Psychanalyste et militant marxiste, Sigg avait ouvert, avec d’autres, un CMPP (centre médical psycho-pédagogique) à Vitry-sur-Seine où l’on pratiquait la psychanalyse auprès des classes populaires. De là, il avait prêté une oreille attentive au même traumatisme que celui que documente aujourd’hui Raphaëlle Branche depuis les sciences sociales en faisant la part belle aux témoignages. Bernard W. Sigg sera le premier à toucher du doigt ce traumatisme, et à pointer les enjeux vertigineux du silence depuis les mots étranglés des anciens appelés. Lui-même avait déserté l’armée française en 1961, prenant le large quelques jours avant d’être affecté à un poste où ce médecin aspirant enrôlé dans la marine avait compris qu’il aurait pour tâche de maintenir en vie, entre deux séances de torture, des combattants de l’indépendance.

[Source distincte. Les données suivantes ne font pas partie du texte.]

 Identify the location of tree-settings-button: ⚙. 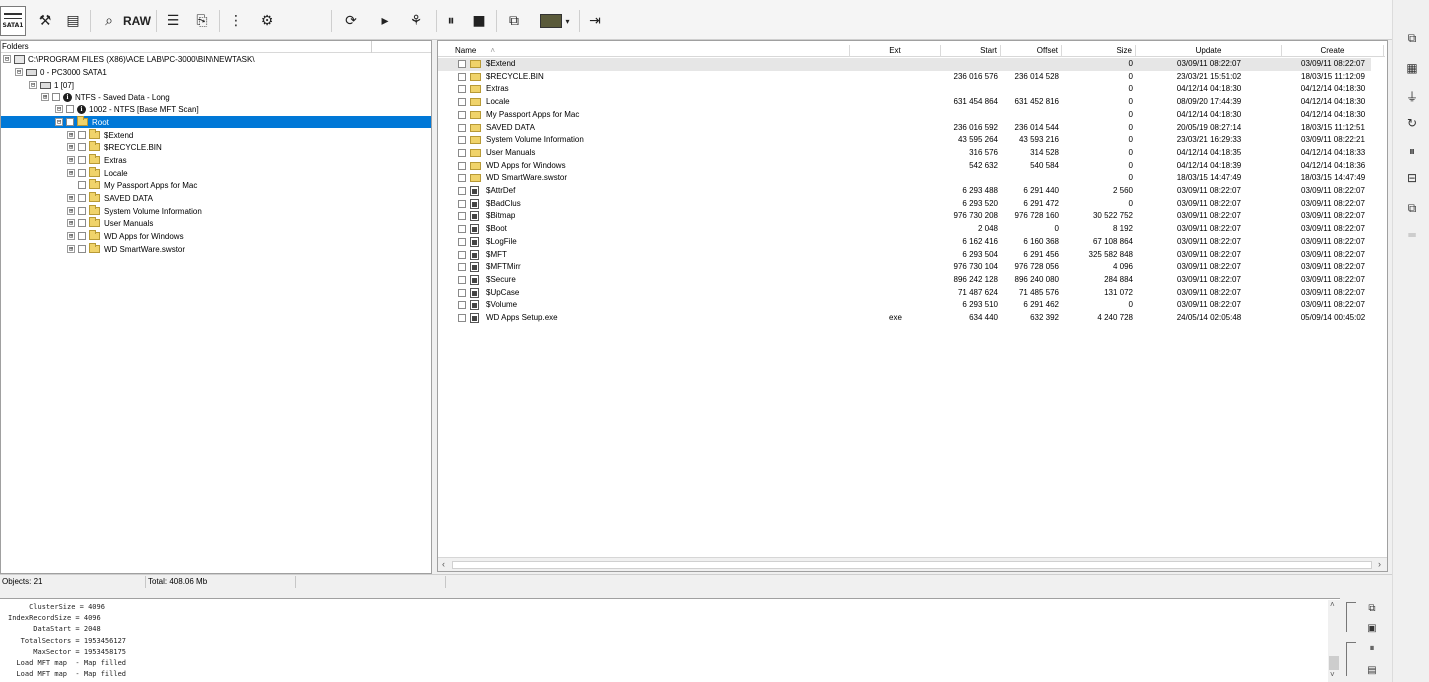
(267, 21).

Sigg n’a pas pris la parole, seul dans son coin, depuis l’expérience des autres. Il fut longtemps vice-président de l’ARAC, l’association républicaine des anciens combattants (de l’Algérie). Son livre circulera, réhaussé d’une préface signée par Daniel Zimmerman, lui-même mobilisé au moment de la guerre d’Algérie. Mais pendant longtemps, cette parole d’appelés organisés, et de déserteurs militants qui risquaient la prison, apparaîtra plus audible que celle des milliers d’anonymes souvent engoncés dans un silence plus ou moins volontaire, et plus ou moins commode.

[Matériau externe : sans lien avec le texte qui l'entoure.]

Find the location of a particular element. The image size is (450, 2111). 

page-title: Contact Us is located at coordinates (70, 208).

Cette première parole fut cruciale pour décanter le récit, essentielle pour entamer l’histoire de cette guerre à quoi celles et ceux qui ne l’avaient pas vécu voudront obstinément détourner le regard. Trente ans après la parution du livre pionnier de Sigg, on constate avec cette enquête de Raphaëlle Branche que la parole a pu s’élargir, que le récit historien s’est étoffé et précisé en faisant de la place aux témoignages. On mesure aussi l’évolution de toute la société française au saut d’échelle à mesure qu’on est passé de la psychanalyse à l’histoire contemporaine.